Not sure that the c library functions even does it like this, however. But it doesn't seem totally unlikely.

Emil H
+1: yours is different than mine because you're evaluating a changing value, while mine was being optimized by the compiler into nothing. So the mistake was mine, not yours I think
cobbal
Ah, interesting. Do you get similiar results when you do the same thing?
Emil H
No, the Taylor series for the exponential function converges faster than that for the natural logarithm. But that's probably irrelevant anyway because the math library most likely uses a minimax polynomial and not a Taylor polynomial.The reason exp is much slower than log in your test is probably that it overflows most of the time, and this needs to be handled. Note that exp(i) overflows already at around i = 700. log doesn't overflow.
fredrikj
I've modified my test to compensate for this. Thanks for the info. :)
Emil H
Your test is a bit unfair... Computing the log of a number between 1 and 100 is fairly straightfoward (it's a double between 0 and ~4.6). Computing exp(N) where N is between 1 and 100 is much more difficult. (exp(100) is 2.688x10^43.)
ParoXoN
+15  A: 

AFAIK the algorithms, the complexity is the same, the difference should be only a (hopefully negligible) constant. Due to this, I'd use the exp(a) > b, simply because it doesn't break on invalid input.

peterchen
Very good point about log() being more fragile. Especially since the performance difference is likely to be a non-issue in reality.
Michael Burr
Now this is a good reason for choosing exp() over log().
dmckee
+1, Agreed. Unless you're doing something really, really performance intensive, you shouldn't worry about micro-optimizations like this...
Emil H
Thanks for the answer--very helpful. I'll be using log(), though, because I'm working with extremely small positive values (they're probabilities), and I think precision-wise, I'll be better off.
redmoskito
interesting point, redmoskito, and it turned out a very interesting question.
peterchen
A: 

if you are sure that this is hotspot -- compiler instrinsics are your friends. Although it`s platform-dependent (if you go for performance in places like this -- you cannot be platform-agnostic) So. The question really is -- which one is asm instruction on your target architecture -- and latency+cycles. Without this it is pure speculation.

+2  A: 

Since you're working with values << 1, note that x-1 > log(x) for x<1, which means that x-1 < log(y) implies log(x) < log(y), which already takes care of 1/e ~ 37% of the cases without having to use log or exp.

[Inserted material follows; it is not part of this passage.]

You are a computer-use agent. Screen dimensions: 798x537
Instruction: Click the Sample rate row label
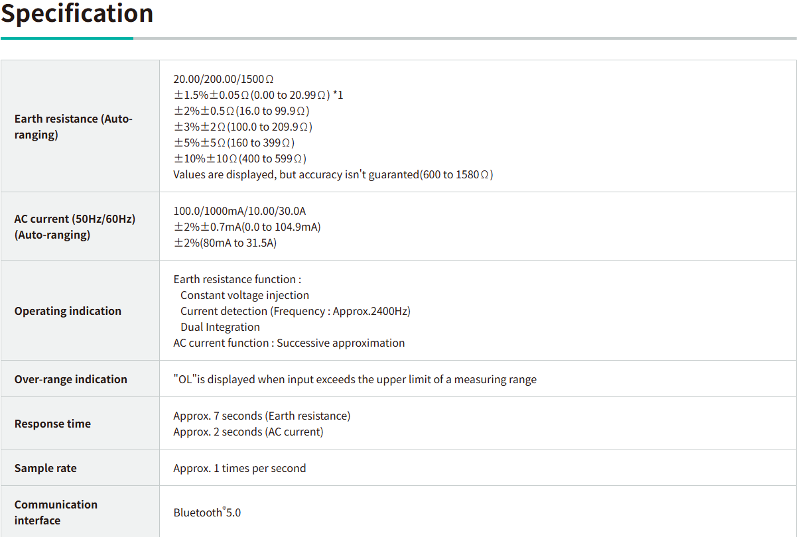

Which added test may or may not be faster, but it's certainly a good approach to test and profile.
David Thornley
That's just brilliant.
redmoskito
A: 

It would make sense that log be faster... Exp has to perform several multiplications to arrive at its answer whereas log only has to convert the mantissa and exponent to base-e from base-2.

Just be sure to boundary check (as many others have said) if you're using log.